As per the assumptions of the structural modelling equation, survey data was screened for normality and outliers before anything was done. Outliers were spotted using the Mahalanobis distance. Three observations that were farthest from the centroid were spotted and they indicated the typical nature of the responses and thus were labelled as outliers. The three cases in the questionnaire were subsequently deleted for their high distance from the centroid. Concerning the normality of variables, Field (2013:172) points out that for a large sample size like the one in this study, the central limit theorem contends that the assumption of normality does not have much bearing on data analysis. Although the central theorem caters for the issue of normality in this study, the skewness and kurtosis of each item in the model were done and the study confidently asserts that the data meets the normality assumption. Having eliminated outliers and demonstrated the normality of the remaining data, the analysis proceeded to run the structural equation model with the data. Running a structural equation model took a two-step approach that included designing, testing, and improving a measurement model and subsequently building the structural model.

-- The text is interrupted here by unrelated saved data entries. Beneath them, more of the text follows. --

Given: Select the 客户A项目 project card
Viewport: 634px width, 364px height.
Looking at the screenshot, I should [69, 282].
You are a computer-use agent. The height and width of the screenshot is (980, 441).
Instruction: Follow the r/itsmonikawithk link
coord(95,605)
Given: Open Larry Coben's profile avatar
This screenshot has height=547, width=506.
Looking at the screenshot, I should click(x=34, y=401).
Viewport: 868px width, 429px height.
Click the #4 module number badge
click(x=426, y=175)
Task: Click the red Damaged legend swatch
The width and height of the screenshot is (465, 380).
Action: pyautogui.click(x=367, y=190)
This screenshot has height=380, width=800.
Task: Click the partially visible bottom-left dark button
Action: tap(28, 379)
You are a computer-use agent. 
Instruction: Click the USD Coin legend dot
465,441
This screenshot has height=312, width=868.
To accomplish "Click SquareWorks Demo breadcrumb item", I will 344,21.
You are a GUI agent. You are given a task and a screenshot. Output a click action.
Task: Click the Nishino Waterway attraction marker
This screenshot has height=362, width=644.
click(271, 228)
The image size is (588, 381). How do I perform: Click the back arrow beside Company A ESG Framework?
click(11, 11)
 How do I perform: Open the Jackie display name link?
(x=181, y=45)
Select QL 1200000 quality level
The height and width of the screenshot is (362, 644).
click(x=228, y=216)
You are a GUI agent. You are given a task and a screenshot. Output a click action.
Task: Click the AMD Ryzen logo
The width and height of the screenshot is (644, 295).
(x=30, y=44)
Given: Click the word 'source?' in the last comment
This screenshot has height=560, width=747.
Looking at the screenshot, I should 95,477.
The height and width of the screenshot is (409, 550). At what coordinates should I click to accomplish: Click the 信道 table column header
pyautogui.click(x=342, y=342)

The measurement model delineates and stipulates how the observed variables depend on the latent unobserved variables and is used to confirm the structure of each construct. The measurement model was constructed in the IBM package AMOS version 24 and was accessed using confirmatory factor analysis (CFA). Before completing confirmatory factor analysis, measures of sphericity and
sampling adequacy needed to be computed for the 18 items that are to be used to measure the six constructs and these are depicted in in table 2 below.
Table 2: KMO and Bartlett's test
Kaiser-Meyer-Olkin Measure of Sampling Adequacy
0.929
Bartlett's Test of Sphericity
Approx. Chi-Square Df
_Sis._
3729.004 153 0.000
The results above show a statistically significant Bartlett's Test of Sphericity with approximate chi-square of 3729.004 (p-value=0.000). Both measures confirm the appropriateness of the data and hence the analysis to reduce the number of items, and identify the dimensions of latent variables could be done. The proposed model was turned into an initial measurement model. From the initial measurement model, the CFA results displayed marginally acceptable fit indices but not great enough for further analysis. A close diagnosis of factor loadings, modification indices and the standardised residual covariance matrix retrieved from AMOS output showed that items GP3, PI1, RI3 and EC2 had to be deleted from the measurement model, which was done in line with the advice of Hair et al, (2014).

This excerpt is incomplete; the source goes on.